Now you have to understand, military chaplains cannot charge for weddings, so I often get a lot of bargain hunters in my office. Many have never sat foot in a church, but they’ve seen people play church on TV. When describing what kind of wedding vows they want, they ask for “the kind on TV.” Ok, I can do that. I watch Seventh Heaven.
But, in further discussion, we get into the spiritual language of the ceremony, and some folks get tripped up. This is where I lose the ones who only came because the price is right. I tell them that a church wedding is a worship service and therefore a sacrament.
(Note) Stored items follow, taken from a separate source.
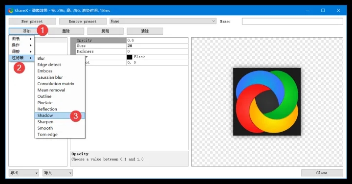Click the ShareX logo preview image
Image resolution: width=352 pixels, height=184 pixels.
coord(267,102)
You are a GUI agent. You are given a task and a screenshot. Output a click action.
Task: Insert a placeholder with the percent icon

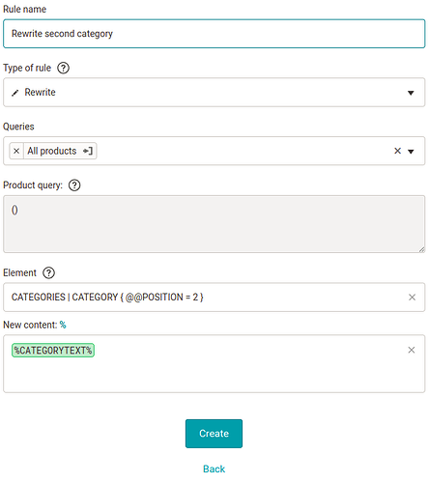(63, 325)
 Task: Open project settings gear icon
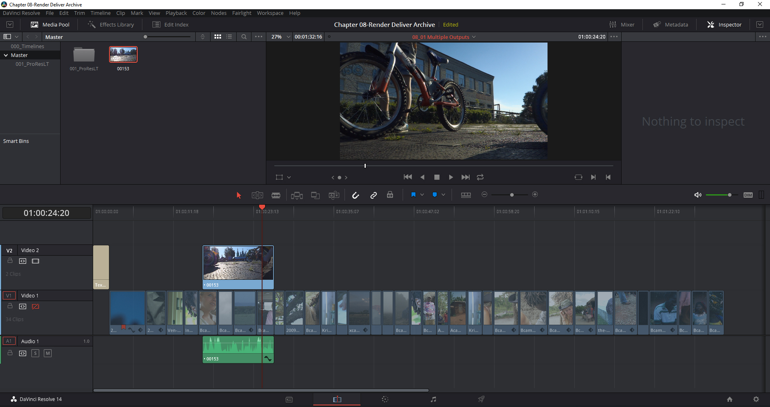pyautogui.click(x=756, y=399)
It was at this point in my wedding briefing that a light was starting to turn on for the pilot’s fiancée, (The pilot’s light wasn’t even burning.) She realized the chaplain might mention the “G” word – God.
“Could you,” she said, “not talk about God and stuff?”
“Well, no. I kinda get paid to talk about the God stuff. Maybe you need to consider a Justice of the Peace?” I suggested.
Now, the pilot’s lights were igniting, but they were flickering like a lighter in a stiff wind. What? No free wedding?
“You see”, she countered “we want to do this wedding in a forest because my friends won’t go to a church wedding. Most of them are offended by religious language. They won’t like it if you mention God and the Bible.”
I’m doing my best to be helpful, so I offer to do a interfaith wedding and use Old Testament passages.
“No, that is not the problem,” she said, I guess I should have told you – I’m WICCAN.
The thing you should know is that Wiccans sometimes do their worship outside in the woods – even naked outside in the woods. I’m thinking, “This could be interesting. It was summer. Perhaps I could step outside my comfort zone.
“Dear, where are you going?” my wife would ask.
“To a wedding,” I would say blushing.
“Undressed like that?”
“No, I thought I would wear a hat.”
My wife is pretty quick. Not sure that one would get past her.
So, I told the couple that I could not do the wedding without using Christian vows because (glancing down at the cross over my left shirt pocket to be sure) I was, well, a Christian.
This puzzled the pilot. “I thought you said you would do all weddings – no matter what denomination.”
I had to explain that Wicca was not just another break in the Baptist church. It was powerfully something other than Protestantism..
The Pilot was still not convinced this was fair until his fiancée interceded to say something very profound – so profound that I have quoted it to nearly every engaged couple who has come to my office.
“Dear don’t you understand? We would be hypocrites if we promised something we don’t believe and the chaplain would be a hypocrite for leading us to promise something he knew that we did not believe.”
Wow, I was under her spell.
It seems to me that this girl had a handle on her price. She knew who and what she was and the pilot was trying to sell her short to avoid the Justice of the Peace stipend.
When marrying a Wiccan was going to cost money, the Pilot was willing to conceal the identity of the one he loved. He was hedging his bets by bargaining that a “Christian wedding would work some kind of God-magic which could make their marriage divorce-proof. The truth was that if he wanted God in his marriage he would have to invite Him and He only comes when he’s put at the top of the guest list.
The incident reminded of a story that begins somewhat like the movie – Indecent Proposal. A woman is offered a million dollars for illicit relations with a rich playboy. When the woman agrees so quickly, he tries to better his price.
“How about $500?”
The woman recoils at the offer. “Absolutely not! What kind of woman do you think I am?”
“We’ve already established that,” said the man” we’re just haggling over the price.”
We so often try to haggle the price of our integrity. We try to hide who we are because showing who we really are might cost us something, but in the end, if we have to conceal who we are, if we sell out who we are, it has cost us everything.
For a while, it can be fun to live life incognito, but when we surface, we not only find ourselves unrecognizable, but we often find our family, our friends, our world unrecognizable too. Finding truth in one’s existence is never easy, but it only comes as we admit the truth about ourselves.